Publicado na revista D.O. Leitura – Ano 21 – nº 06 – Págs. 10-11
06 de junho de 2003
Giovanna Bartucci
Nascido em Buenos Aires, em 1942, Santiago Kovadloff, ensaista e poeta premiado, com obras traduzidas para diversas línguas, é também contista e tradutor para o espanhol de autores como Machado de Assis, Guimarães Rosa, Drummond, Mario de Sá-Carneiro e Fernando Pessoa. Professor convidado e conferencista em universidades na América Latina, Estados Unidos, Europa e Israel, em 1998, incorporou-se à Academia Argentina de Letras.
O fato é que, caso a escolha de O Silêncio Primordial (José Olympio, 2003), dentre tantos outros títulos que compõem a sua obra, tenha sido fortuita, não poderia ter sido melhor. Com efeito, é no gênero ensaio que Kovadloff encontra a condição de “buscar, na criação literária, um consolo e um estímulo que, de forma abstrata, minhas convicções não têm possibilidade de brindar-me”. Entendendo o dogma como uma “doença”, acredita que o gênero lhe permite dramatizar ao máximo a experiência da interpretação, uma vez que o ensaio é um gênero de elaboração hipotética incessante, no qual não se é possível findar a interpretação numa tese que não possa ser revista. Some-se a isto o fato de que, para o autor, o escritor é o homem que risca. Riscar, corrigir, isto seria escrever. Assim, não é à toa que interpretação e ensaismo são, para Kovadloff, experiências correlativas.
Na verdade, a obra do autor repousa, de forma geral, na idéia de que uma das mensagens essenciais da literatura consistiria em dizer que nada caberia definitivamente na palavra e que, consequentemente, seria imprescindível voltar a dizer. E, de fato, é exatamente isto o que faz Kovadloff em O Silêncio Primordial.
Entendendo que discorrer sobre o silêncio é discorrer sobre algo que não tem objeto, este “discorrer” tem, no entanto, sujeito, na medida em que o contato com algo que não pode ser apreendido de maneira definitiva impõe a quem o examine uma figura sobressalente: a do próprio autor. Com efeito, se há “uma imagem sem forma na qual o homem pode contemplar-se sem ver-se é a do silêncio primordial” – uma vez que esse protagonista é o destinatário desse esforço interpretativo. E se não há objeto, e o silêncio jamais poderá sê-lo (um objeto), tampouco haverá um único enfoque possível sobre o tema.
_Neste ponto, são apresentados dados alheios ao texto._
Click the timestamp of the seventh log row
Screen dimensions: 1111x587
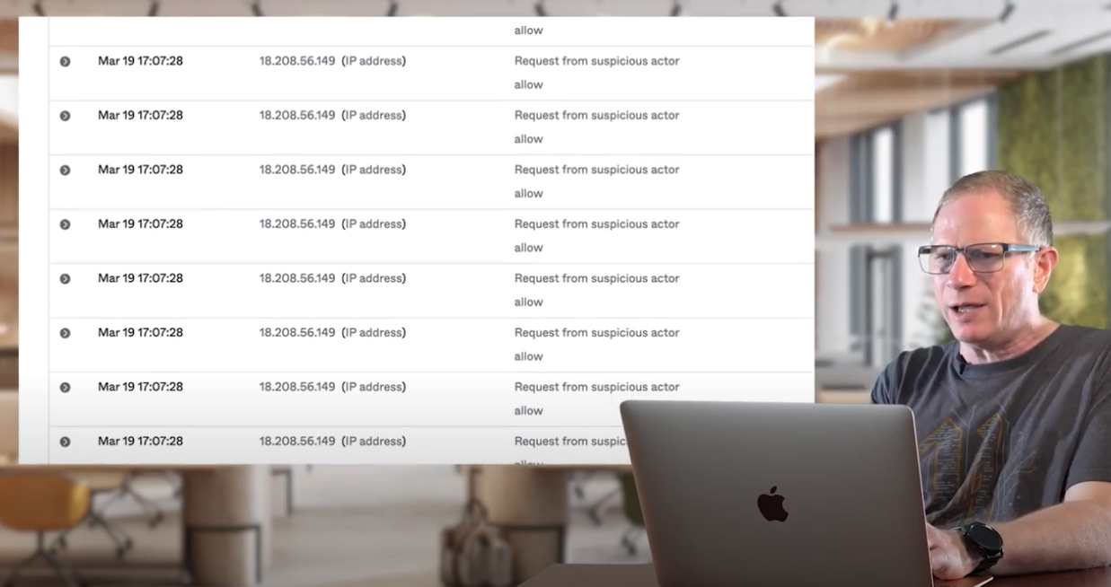(140, 387)
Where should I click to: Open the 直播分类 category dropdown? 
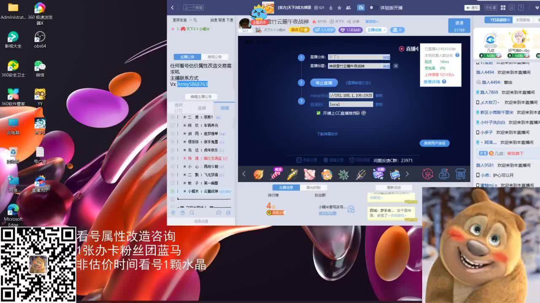[359, 57]
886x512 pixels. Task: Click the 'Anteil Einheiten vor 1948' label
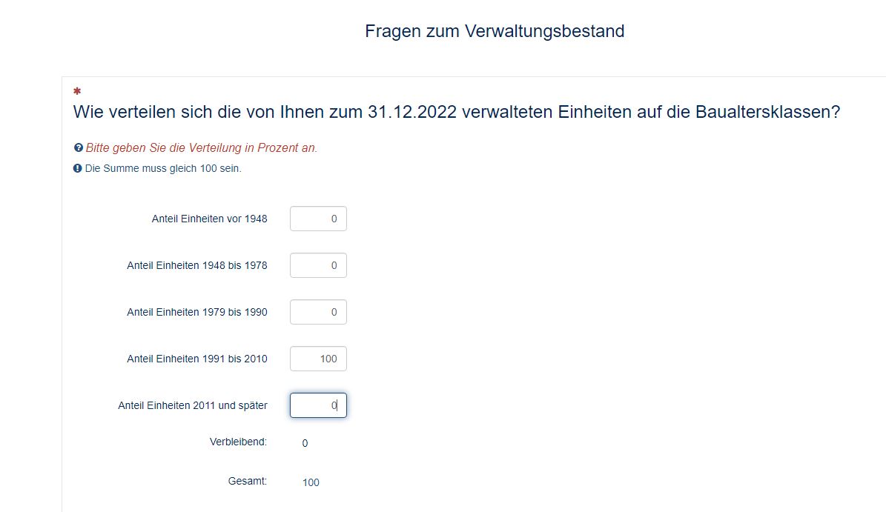click(209, 219)
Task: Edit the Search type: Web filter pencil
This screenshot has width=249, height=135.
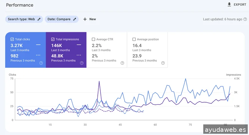Action: 39,19
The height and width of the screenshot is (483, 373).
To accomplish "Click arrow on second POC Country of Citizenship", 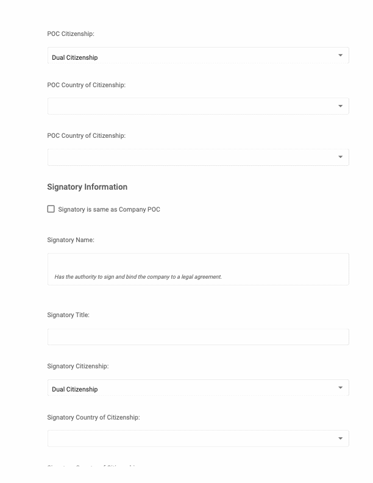I will coord(340,157).
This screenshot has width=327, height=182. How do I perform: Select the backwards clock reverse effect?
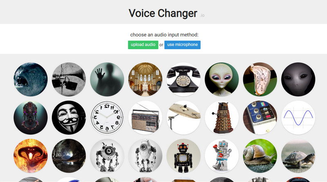pyautogui.click(x=107, y=117)
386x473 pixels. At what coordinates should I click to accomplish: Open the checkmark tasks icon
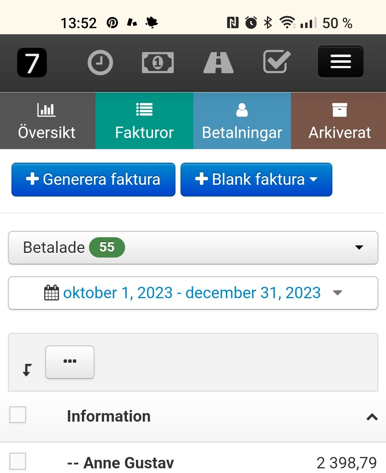click(277, 62)
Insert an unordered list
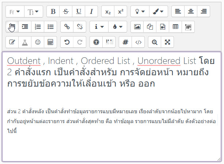Viewport: 224px width, 164px height. 50,27
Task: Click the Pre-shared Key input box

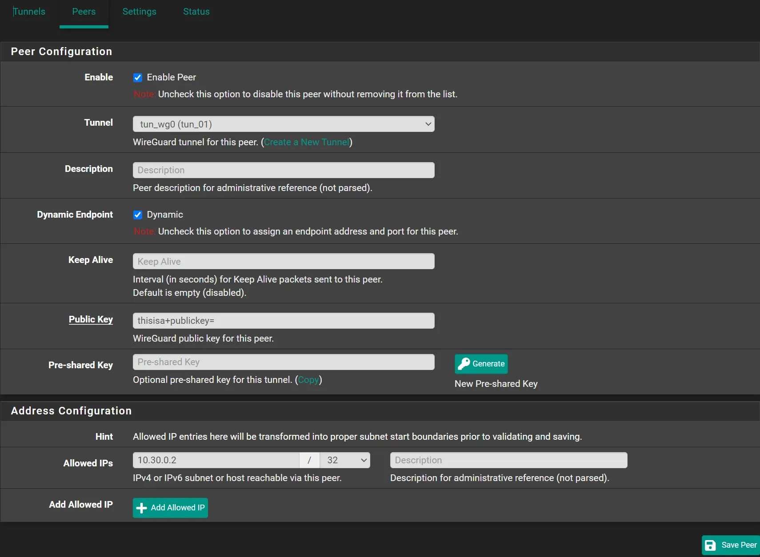Action: (283, 362)
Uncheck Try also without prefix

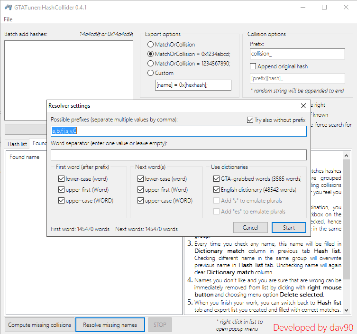[250, 120]
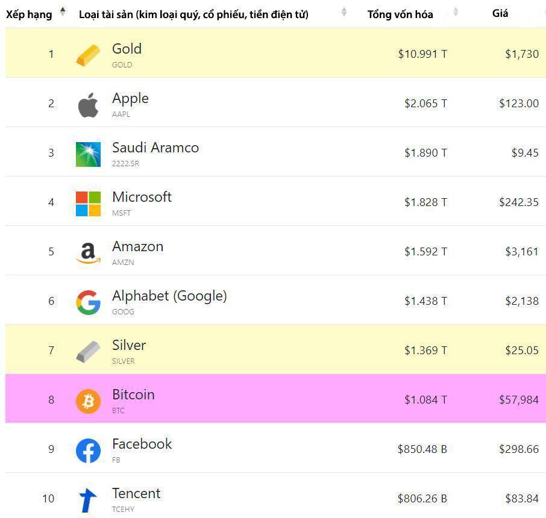Click the Gold bar icon
This screenshot has height=518, width=546.
tap(88, 55)
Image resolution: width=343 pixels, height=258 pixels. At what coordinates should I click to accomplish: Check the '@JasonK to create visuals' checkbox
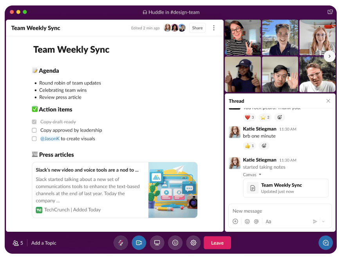coord(34,139)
Assim é que Kovadloff dedica-se a examinar o tema do silêncio a partir da poesia, da psicanálise, da música, da matemática, da pintura, da perspectiva monástica e também da perspectiva amorosa. Seu propósito, o de verificar essa pluralidade de manisfestações do silêncio primordial, retratando as que mais lhe interessaram, é o de propor uma aproximação compartilhada da noção. E ao chamar a atenção para a especificidade do tratamento dispensado ao tema por cada um dos diferentes campos, procedeu de modo a que se possa reconhecer que todos convergem para um sentido equivalente: o silêncio primordial prova, “a partir de quaisquer das vertentes adotadas para sua a abordagem, que a subjetividade encontra (no silêncio primordial) seu solo radical”.
Consciente de que o homem não é essencialmente um possuidor da realidade, mas uma criatura sujeita a leis tão determinantes da sua idiossincrasia, como também uma criatura capaz de transformar a realidade por meio de sua própria iniciativa criadora, Kovadloff sabe que a “experiência fronteiriça da existência” é sempre uma pergunta. Pode uma elaboração acerca do silêncio ser “primordial”, ou silenciosa? É dessa pergunta que trata este livro.